## TASK
Go through the data below line by line and count those containing the word "beside". Reply with the count only.

## MATERIAL PROVIDED
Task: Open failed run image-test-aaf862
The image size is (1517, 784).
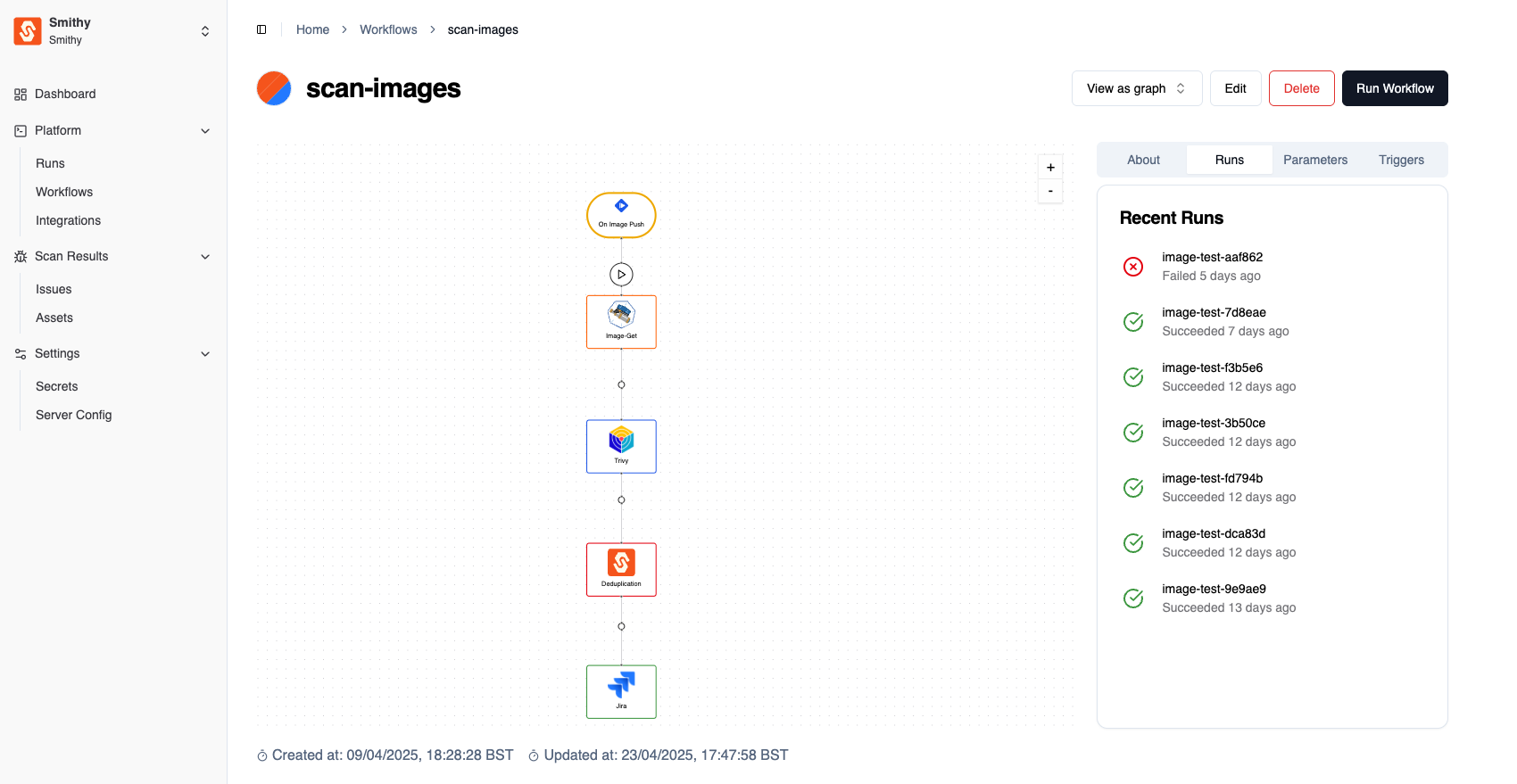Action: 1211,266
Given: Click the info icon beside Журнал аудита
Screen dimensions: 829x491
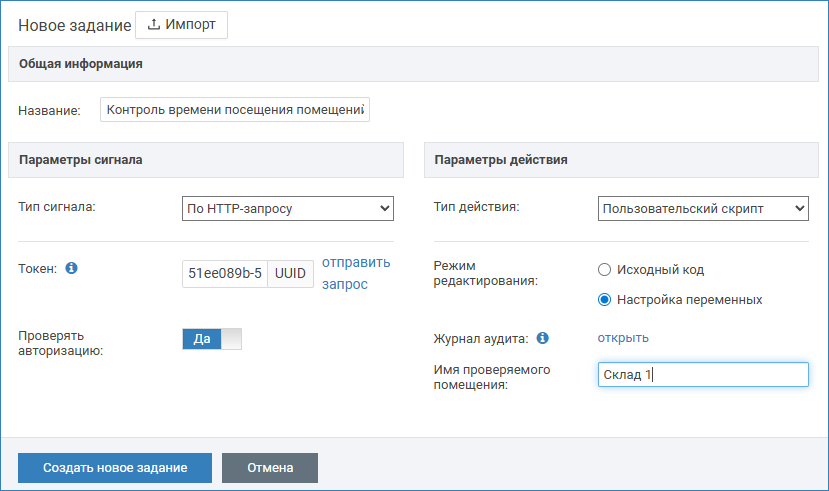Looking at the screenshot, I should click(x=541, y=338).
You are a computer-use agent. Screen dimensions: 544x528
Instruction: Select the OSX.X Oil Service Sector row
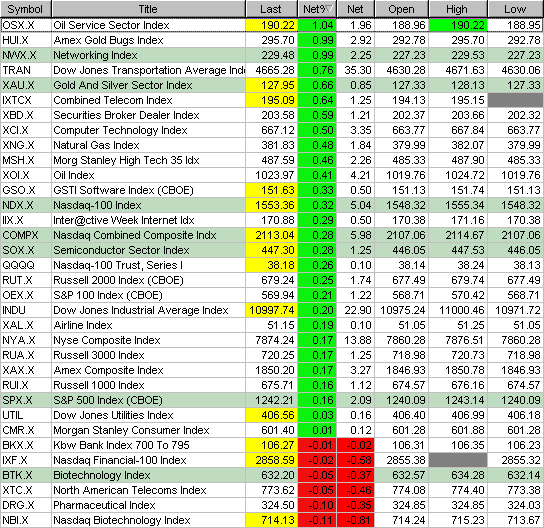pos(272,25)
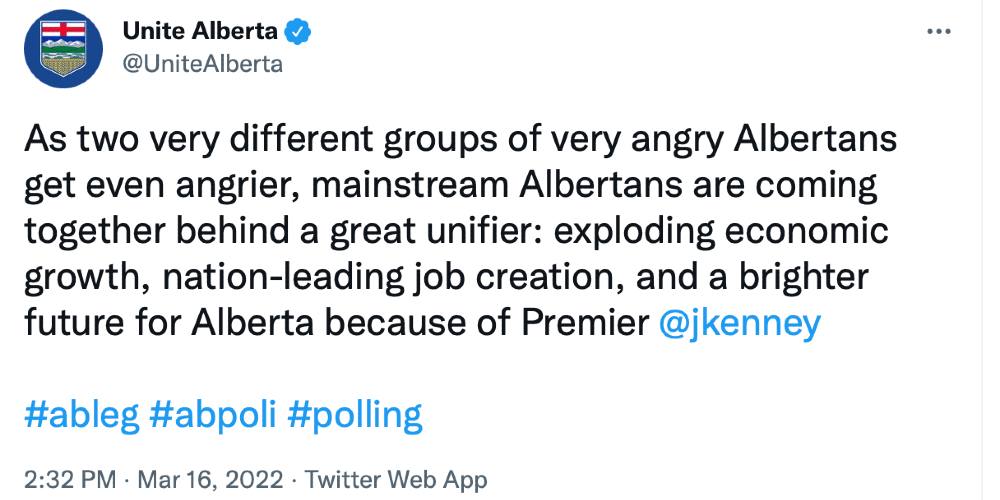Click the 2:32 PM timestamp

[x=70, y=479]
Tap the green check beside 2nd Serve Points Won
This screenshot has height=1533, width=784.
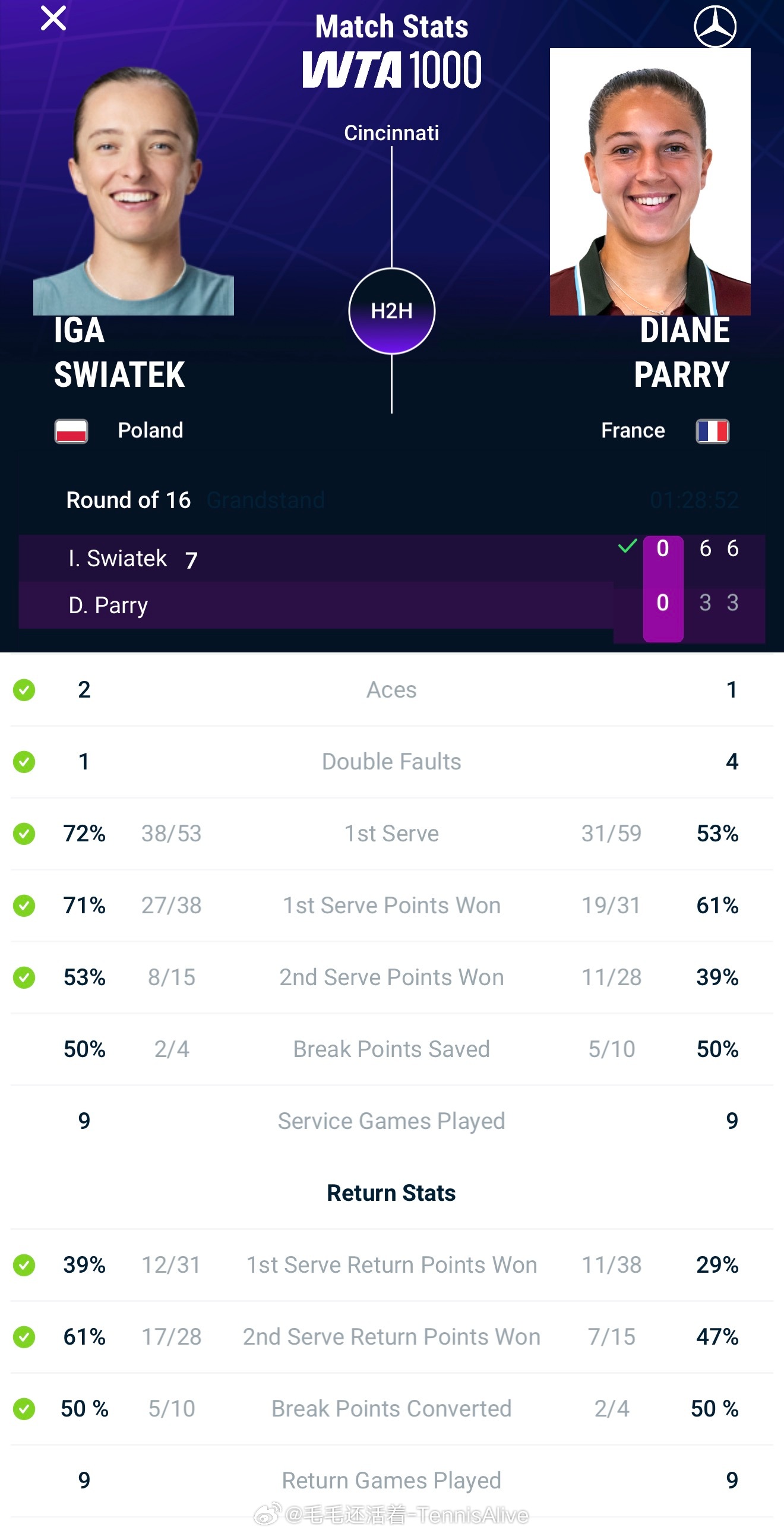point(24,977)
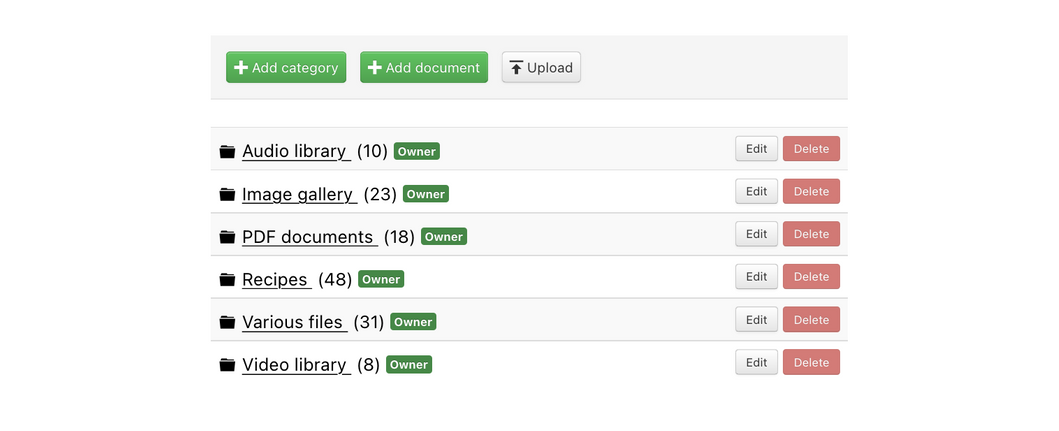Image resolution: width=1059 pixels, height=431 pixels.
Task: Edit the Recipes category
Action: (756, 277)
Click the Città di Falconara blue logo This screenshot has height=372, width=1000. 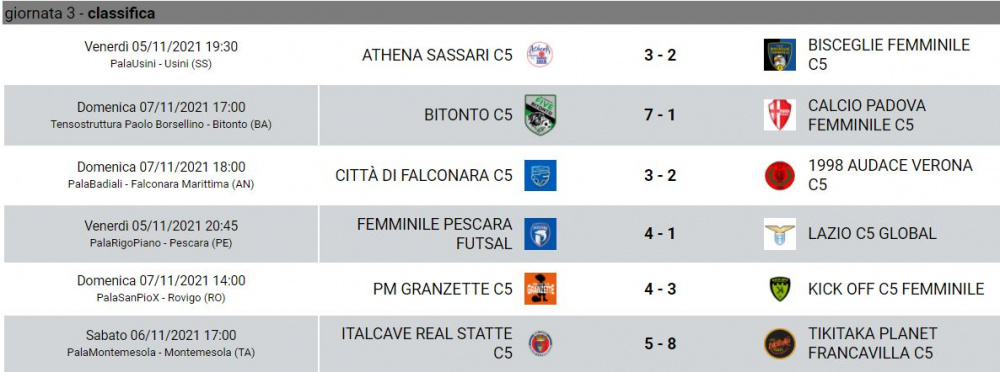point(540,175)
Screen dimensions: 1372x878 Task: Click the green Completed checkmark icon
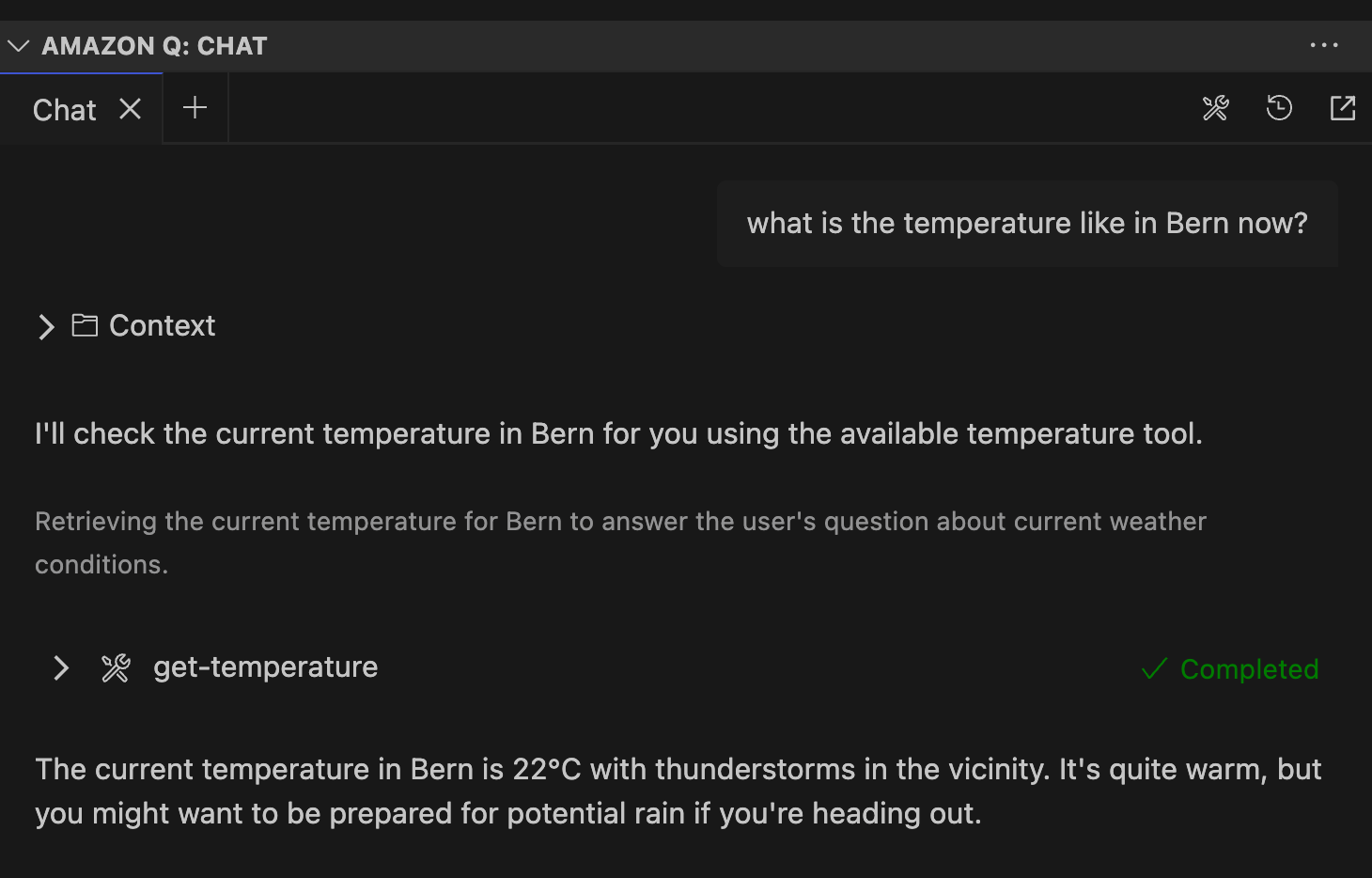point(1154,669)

## ANSWER TO THIS EXERCISE
2